Sementara Itu, PDI Perjuangan sebagai partai yang menaungi Joko Widodo (Jokowi), membalas usulan pemakzulan dari Denny. Pihaknya mengatakan sebagai akademisi, pakar hukum tersebut sebaiknya berpikir lewat kerangka intelektual dan bukan perasaan.
Menurut pihaknya, presiden dan wakil presiden dilantik setelah rakyat memilihnya mereka lewat pesta demokrasi. Berdasarkan hal itu, dia menyebut legitimasi terhadap pemimpin terpilih sangat kuat dan tidak bisa asal dimakzulkan.

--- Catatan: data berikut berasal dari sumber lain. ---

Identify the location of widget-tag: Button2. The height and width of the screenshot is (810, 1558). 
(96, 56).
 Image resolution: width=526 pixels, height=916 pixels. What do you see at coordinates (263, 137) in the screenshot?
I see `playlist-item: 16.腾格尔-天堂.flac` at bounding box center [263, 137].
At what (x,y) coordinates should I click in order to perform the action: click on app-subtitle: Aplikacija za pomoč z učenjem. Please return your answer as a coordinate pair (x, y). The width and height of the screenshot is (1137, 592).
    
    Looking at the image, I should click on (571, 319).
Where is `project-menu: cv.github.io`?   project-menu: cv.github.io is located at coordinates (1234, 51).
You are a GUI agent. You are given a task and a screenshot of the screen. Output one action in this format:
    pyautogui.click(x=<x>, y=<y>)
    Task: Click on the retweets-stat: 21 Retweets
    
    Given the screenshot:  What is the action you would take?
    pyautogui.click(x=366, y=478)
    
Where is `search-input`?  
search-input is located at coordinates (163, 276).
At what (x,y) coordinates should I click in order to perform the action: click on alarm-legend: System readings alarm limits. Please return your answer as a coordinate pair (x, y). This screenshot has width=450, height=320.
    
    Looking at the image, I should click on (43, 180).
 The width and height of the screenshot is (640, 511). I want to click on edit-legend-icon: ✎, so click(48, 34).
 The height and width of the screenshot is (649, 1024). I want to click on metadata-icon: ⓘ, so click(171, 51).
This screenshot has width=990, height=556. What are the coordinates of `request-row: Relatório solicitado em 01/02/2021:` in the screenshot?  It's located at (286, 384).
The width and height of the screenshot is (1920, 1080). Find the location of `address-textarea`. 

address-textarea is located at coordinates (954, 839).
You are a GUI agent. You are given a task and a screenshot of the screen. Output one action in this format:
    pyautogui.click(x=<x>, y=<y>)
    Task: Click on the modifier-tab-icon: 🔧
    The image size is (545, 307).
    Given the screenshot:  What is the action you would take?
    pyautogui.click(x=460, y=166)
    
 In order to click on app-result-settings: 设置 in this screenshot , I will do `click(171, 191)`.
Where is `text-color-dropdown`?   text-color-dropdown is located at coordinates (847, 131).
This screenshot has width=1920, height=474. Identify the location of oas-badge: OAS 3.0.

"Dalam sistem politik ketika presiden dan wakil presiden dipilih secara langsung oleh rakyat, legitimasi dan legalitas pemimpin nasional itu sangat kuat. Tidak bisa diberhentikan di tengah jalan. Itu harus melalui mekanisme yang tidak mudah," ucap dari Sekjen PDI Perjuangan, Hasto Kristiyanto di Sekolah Partai, Jakarta Selatan, Rabu (7/6/2023).